The Quiet Path: Character, Vocation, and Self-Refinement
The true path to peace and success is not found in demanding recognition. It is found in refining oneself.
The alchemical traditions teach that the greatest work a person can do is quiet, often unseen, and rarely applauded. It is the daily discipline of improving one’s character, strengthening one’s will, and living with integrity regardless of circumstance.
A person becomes valuable not by declaring their identity, but by embodying virtue.
Rather than clamoring about rights, equality, or grievance, the cultivator turns inward and asks a far more dangerous question:
What within me is weak? What within me is dishonest? What within me must be refined?
This is the work most people avoid. It is far easier to demand that society change than to confront one’s own laziness, fear, entitlement, bitterness, or lack of discipline. It is far easier to blame external enemies than to admit internal flaws.
And so the modern obsession with oppression narratives often becomes a convenient excuse—an ideological shield that prevents self-examination. It offers a cheap sense of moral superiority while avoiding the hard labor of personal transformation.
The alchemist has no interest in such games.
Internal Martial Arts as Alchemical Training
Taijiquan and Qigong are not merely gentle movement practices. At their root, they are alchemical disciplines. They are methods of transformation, designed to refine the body, regulate the mind, and purify the spirit.
Because of this, practitioners of internal arts face a particular obligation: they must confront their own attachments.
In training, the ego is exposed relentlessly. Weakness becomes visible. Imbalances reveal themselves. The body shows where it is tense, crooked, unstable, or disconnected. The mind reveals impatience, distraction, fantasy, and pride.
This is not accidental. It is the purpose of the art.
The internal arts bring the practitioner face to face with their own inner disorder, because only what is seen can be refined. And among the greatest disorders of the modern age is narcissistic attachment to identity.
The cultivator must recognize how the hunger to be special, recognized, and affirmed corrupts the mind and drains vitality. He must see how entitlement creates weakness. He must notice how blame destroys personal power. He must be willing to sacrifice these tendencies to the fire of discipline.
This is the meaning of alchemical refinement.

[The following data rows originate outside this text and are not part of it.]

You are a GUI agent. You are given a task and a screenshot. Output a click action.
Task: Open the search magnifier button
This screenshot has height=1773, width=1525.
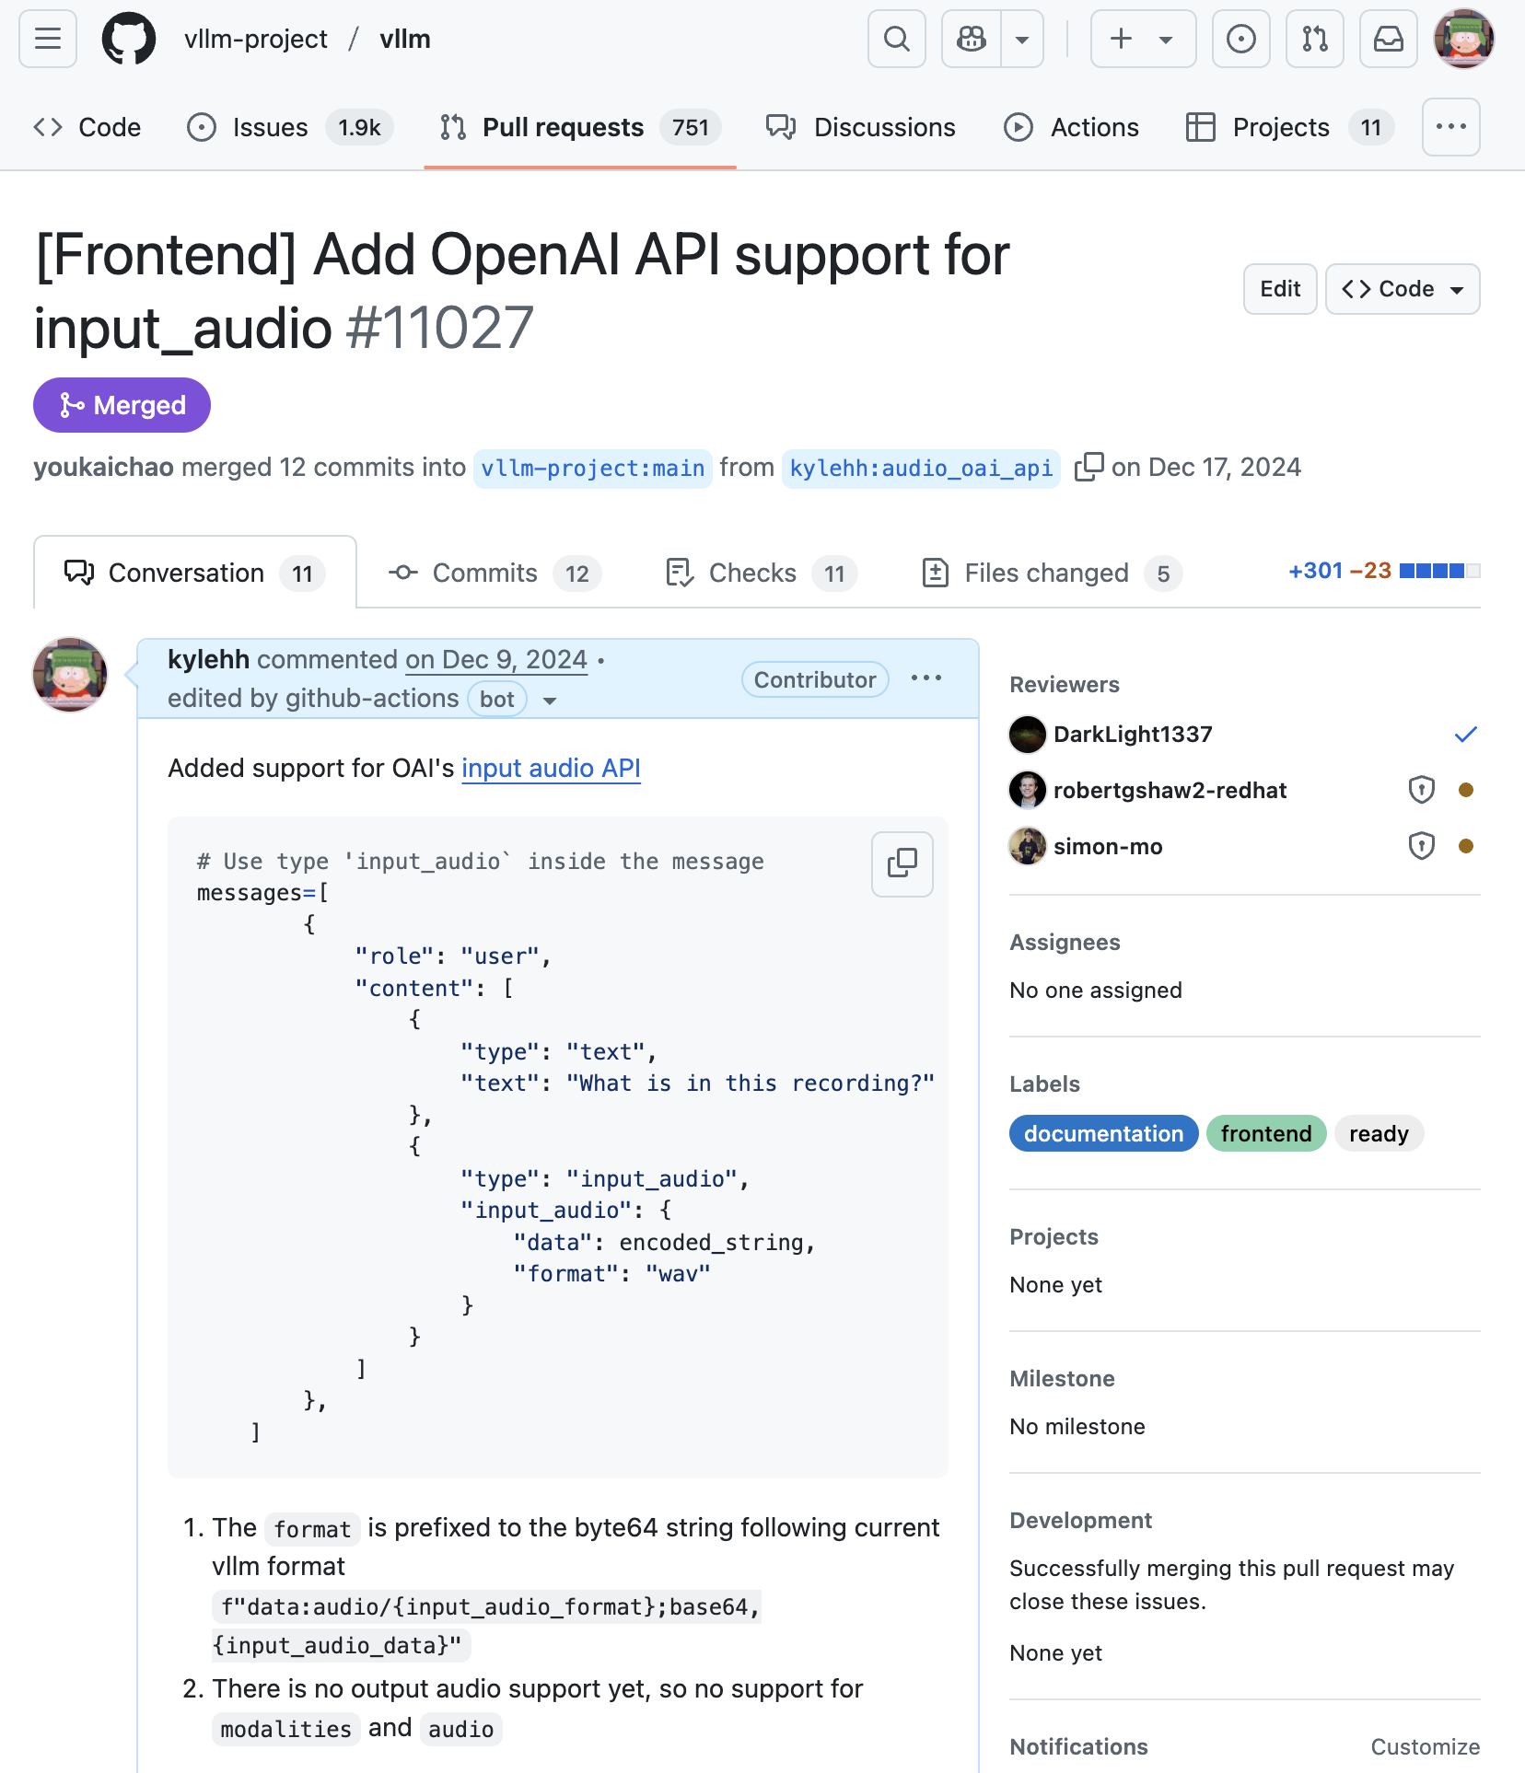tap(896, 39)
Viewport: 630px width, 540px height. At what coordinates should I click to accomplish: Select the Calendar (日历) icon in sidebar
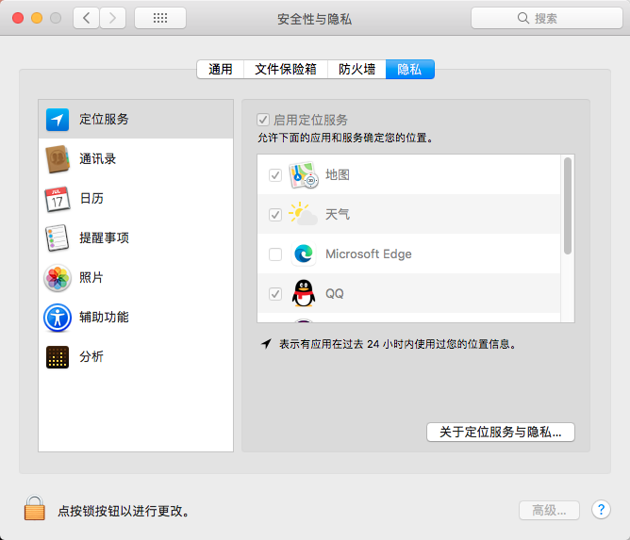pyautogui.click(x=58, y=199)
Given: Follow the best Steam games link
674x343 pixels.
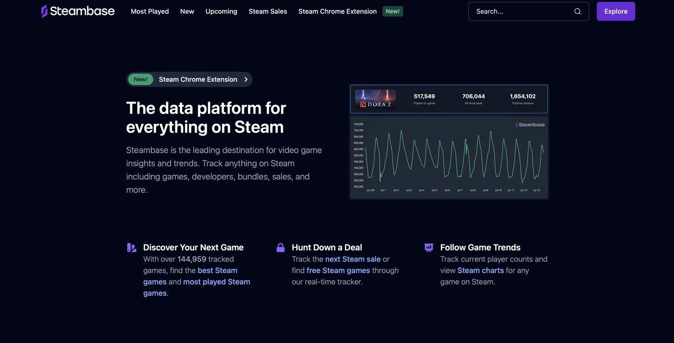Looking at the screenshot, I should 190,276.
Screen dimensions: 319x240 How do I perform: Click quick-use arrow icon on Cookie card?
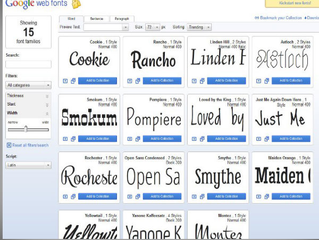click(65, 81)
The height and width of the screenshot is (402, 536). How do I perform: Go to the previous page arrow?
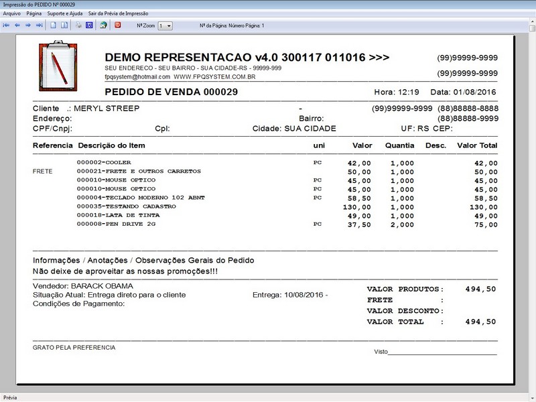pos(17,25)
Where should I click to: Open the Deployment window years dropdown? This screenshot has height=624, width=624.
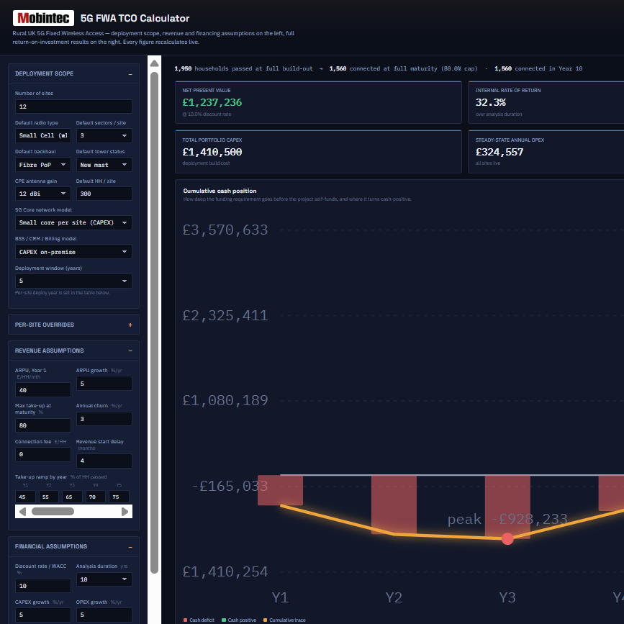pos(73,281)
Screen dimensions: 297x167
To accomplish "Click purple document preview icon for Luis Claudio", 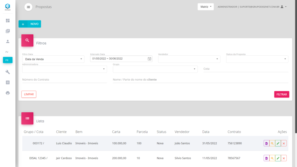I will pos(266,143).
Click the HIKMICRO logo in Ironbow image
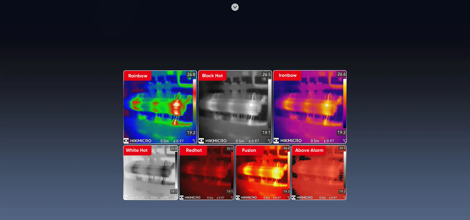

The Internal Arts Have No Place for Entitlement
Entitlement is poison to cultivation.
A person who believes they deserve comfort will never endure the discomfort required for growth. A person who believes they deserve recognition will be unable to accept the silent nature of true training. A person who believes their flaws are justified by circumstance will never put in the effort to correct them.
Internal cultivation demands the opposite posture:
humility instead of pride
discipline instead of excuse
self-responsibility instead of blame
quiet effort instead of public performance
The internal arts do not reward victimhood. They do not reward identity politics. They do not reward complaint. They reward only one thing: consistent refinement.
A practitioner either transforms or they do not.
Walking Alone Toward the True Self
Each of us walks alone the path of the alchemist. Teachers may guide. Companions may encourage. Traditions may provide maps. But ultimately the work is solitary, because it takes place within one’s own mind, body, and spirit.
The path of internal cultivation requires daily sacrifice—burning away limitation, dissolving false identity, and relinquishing the childish need to be validated by the world.
This is not cruelty. It is liberation.
When identity is released, the practitioner becomes lighter. When entitlement is abandoned, the spirit becomes strong. When the hunger to be seen fades, true peace arises—quiet, stable, and unmoved by praise or condemnation.
This is the alchemical path: not to demand acceptance from the world, but to refine oneself until the world can no longer disturb the inner throne.
And from that stillness, true power is born.